(Pointing data for screenshots)
## start

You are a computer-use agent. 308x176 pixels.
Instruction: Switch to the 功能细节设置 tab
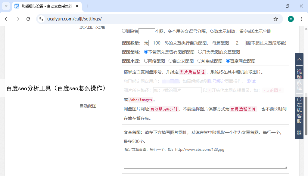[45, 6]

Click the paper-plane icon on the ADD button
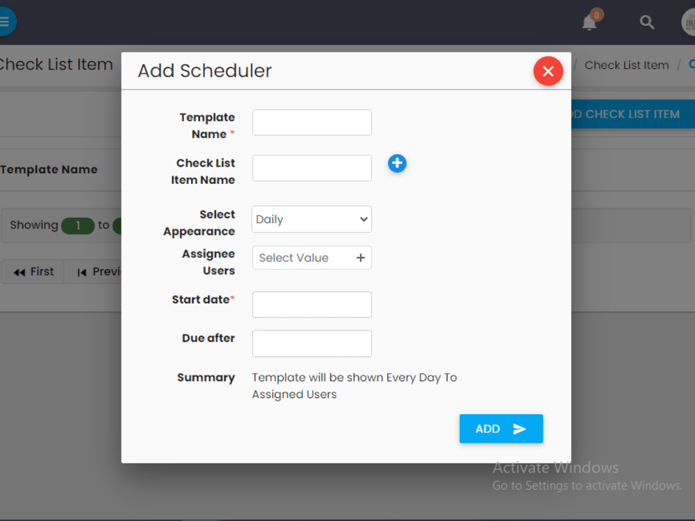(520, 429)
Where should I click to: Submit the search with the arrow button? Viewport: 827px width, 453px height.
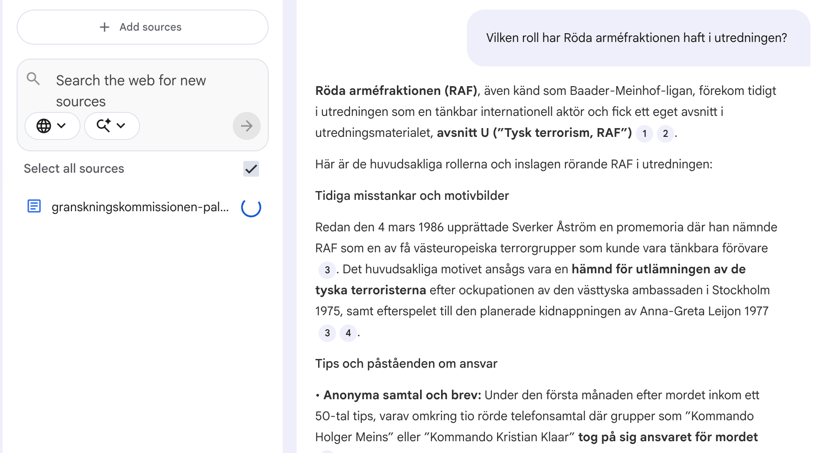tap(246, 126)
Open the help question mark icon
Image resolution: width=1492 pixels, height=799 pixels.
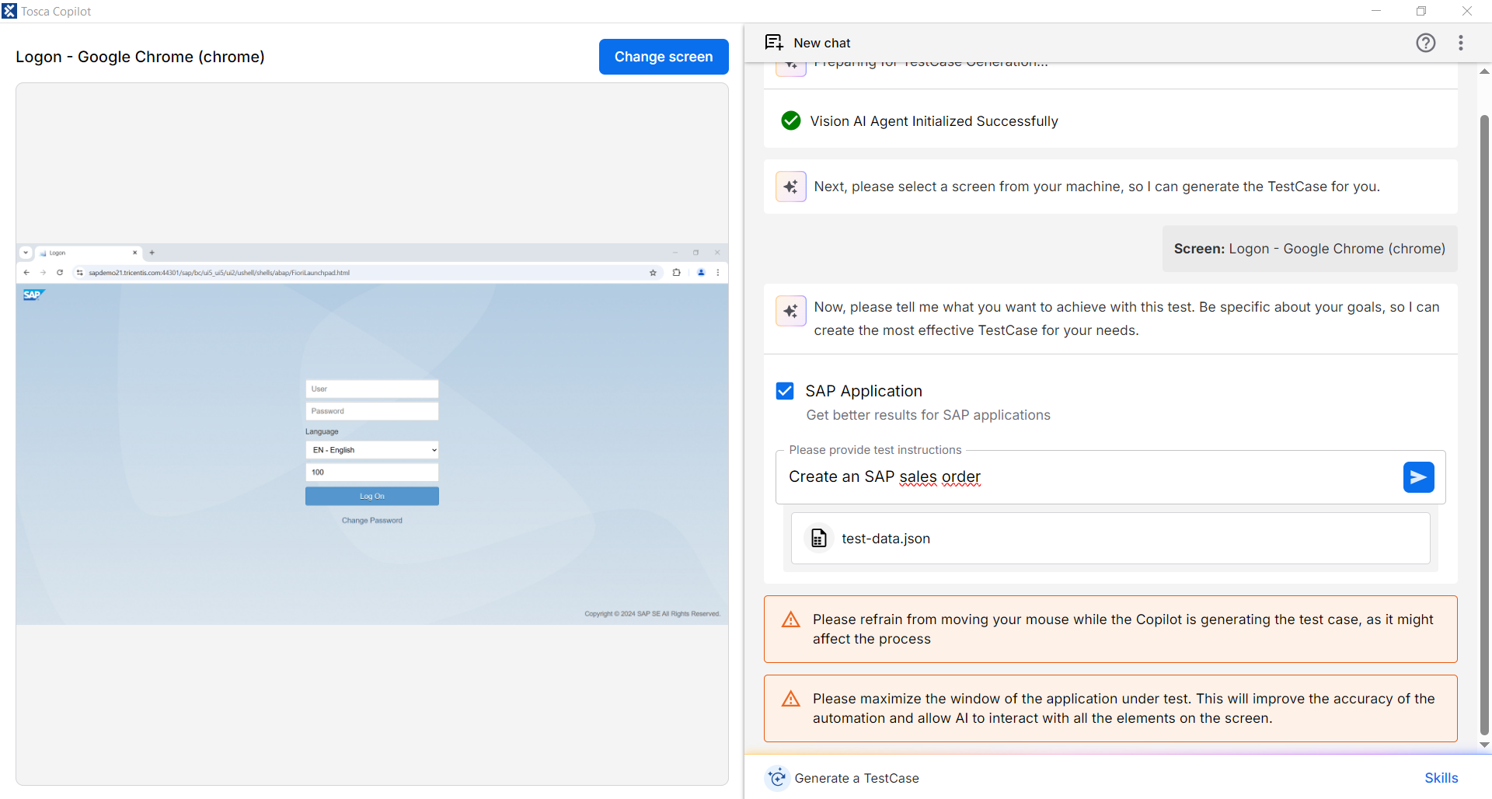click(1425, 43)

## end

• [STATED PROBLEM]:
Put each entry in the listing above into a two-column CSV with the header instruction,coordinates. Each row should hold one entry's request text and its answer, each in its own quoted field with line breaks replaced by spaces, and the pictures should be omitted.

• [REPLY]:
instruction,coordinates
"You are a computer-use agent. 308x176 pixels. Instruction: Switch to the 功能细节设置 tab","[45, 6]"
"Click the paper-plane icon on the ADD button","(520, 429)"
"Where should I click to: Submit the search with the arrow button? Viewport: 827px width, 453px height.","tap(246, 126)"
"Open the help question mark icon Image resolution: width=1492 pixels, height=799 pixels.","click(1425, 43)"